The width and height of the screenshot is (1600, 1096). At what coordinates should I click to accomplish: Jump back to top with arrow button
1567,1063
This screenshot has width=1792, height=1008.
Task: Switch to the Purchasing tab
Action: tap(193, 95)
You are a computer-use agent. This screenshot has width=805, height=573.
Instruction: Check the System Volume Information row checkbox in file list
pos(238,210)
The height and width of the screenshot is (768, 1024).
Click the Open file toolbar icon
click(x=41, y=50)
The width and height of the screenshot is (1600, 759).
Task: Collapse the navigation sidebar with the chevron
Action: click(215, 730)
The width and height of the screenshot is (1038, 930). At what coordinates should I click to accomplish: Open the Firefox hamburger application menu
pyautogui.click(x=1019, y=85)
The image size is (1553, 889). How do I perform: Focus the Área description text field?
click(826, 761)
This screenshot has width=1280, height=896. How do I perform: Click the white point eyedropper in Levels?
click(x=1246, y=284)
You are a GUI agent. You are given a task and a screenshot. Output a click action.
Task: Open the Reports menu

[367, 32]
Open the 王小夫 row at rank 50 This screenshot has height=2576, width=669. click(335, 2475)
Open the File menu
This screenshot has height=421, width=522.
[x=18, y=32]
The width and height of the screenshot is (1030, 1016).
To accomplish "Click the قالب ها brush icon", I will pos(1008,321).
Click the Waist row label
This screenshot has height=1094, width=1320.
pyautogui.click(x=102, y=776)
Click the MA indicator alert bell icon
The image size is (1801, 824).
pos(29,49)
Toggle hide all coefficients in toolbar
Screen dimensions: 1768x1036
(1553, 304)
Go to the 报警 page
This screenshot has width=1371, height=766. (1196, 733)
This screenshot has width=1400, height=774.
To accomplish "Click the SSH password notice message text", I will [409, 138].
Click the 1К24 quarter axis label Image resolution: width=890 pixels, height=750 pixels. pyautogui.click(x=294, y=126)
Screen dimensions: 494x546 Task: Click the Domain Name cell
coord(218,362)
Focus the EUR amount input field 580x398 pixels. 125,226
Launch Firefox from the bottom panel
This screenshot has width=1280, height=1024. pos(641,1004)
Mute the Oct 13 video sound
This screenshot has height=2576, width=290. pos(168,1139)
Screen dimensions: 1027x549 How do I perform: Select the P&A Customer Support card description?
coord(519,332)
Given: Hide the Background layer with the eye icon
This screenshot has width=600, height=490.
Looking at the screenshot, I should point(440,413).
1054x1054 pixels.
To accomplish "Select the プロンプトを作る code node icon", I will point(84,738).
● ● ● ●
Exercise: Quote every line of the data, word for word.

Written response:
The width and height of the screenshot is (1600, 1096). At what coordinates should I click to accomplish: Jump back to top with arrow button
1567,1063
This screenshot has width=1792, height=1008.
Task: Switch to the Purchasing tab
Action: tap(193, 95)
You are a computer-use agent. This screenshot has width=805, height=573.
Instruction: Check the System Volume Information row checkbox in file list
pos(238,210)
The height and width of the screenshot is (768, 1024).
Click the Open file toolbar icon
click(x=41, y=50)
The width and height of the screenshot is (1600, 759).
Task: Collapse the navigation sidebar with the chevron
Action: click(215, 730)
The width and height of the screenshot is (1038, 930). At what coordinates should I click to accomplish: Open the Firefox hamburger application menu
pyautogui.click(x=1019, y=85)
The image size is (1553, 889). How do I perform: Focus the Área description text field?
click(826, 761)
This screenshot has width=1280, height=896. How do I perform: Click the white point eyedropper in Levels?
click(x=1246, y=284)
You are a GUI agent. You are given a task and a screenshot. Output a click action.
Task: Open the Reports menu

[367, 32]
Open the 王小夫 row at rank 50 This screenshot has height=2576, width=669. click(335, 2475)
Open the File menu
This screenshot has height=421, width=522.
[x=18, y=32]
The width and height of the screenshot is (1030, 1016).
To accomplish "Click the قالب ها brush icon", I will pos(1008,321).
Click the Waist row label
This screenshot has height=1094, width=1320.
pyautogui.click(x=102, y=776)
Click the MA indicator alert bell icon
The image size is (1801, 824).
pos(29,49)
Toggle hide all coefficients in toolbar
Screen dimensions: 1768x1036
(1553, 304)
Go to the 报警 page
This screenshot has width=1371, height=766. (1196, 733)
This screenshot has width=1400, height=774.
To accomplish "Click the SSH password notice message text", I will [409, 138].
Click the 1К24 quarter axis label Image resolution: width=890 pixels, height=750 pixels. pyautogui.click(x=294, y=126)
Screen dimensions: 494x546 Task: Click the Domain Name cell
coord(218,362)
Focus the EUR amount input field 580x398 pixels. 125,226
Launch Firefox from the bottom panel
This screenshot has width=1280, height=1024. pos(641,1004)
Mute the Oct 13 video sound
This screenshot has height=2576, width=290. pos(168,1139)
Screen dimensions: 1027x549 How do I perform: Select the P&A Customer Support card description?
coord(519,332)
Given: Hide the Background layer with the eye icon
This screenshot has width=600, height=490.
Looking at the screenshot, I should point(440,413).
1054x1054 pixels.
To accomplish "Select the プロンプトを作る code node icon", I will point(84,738).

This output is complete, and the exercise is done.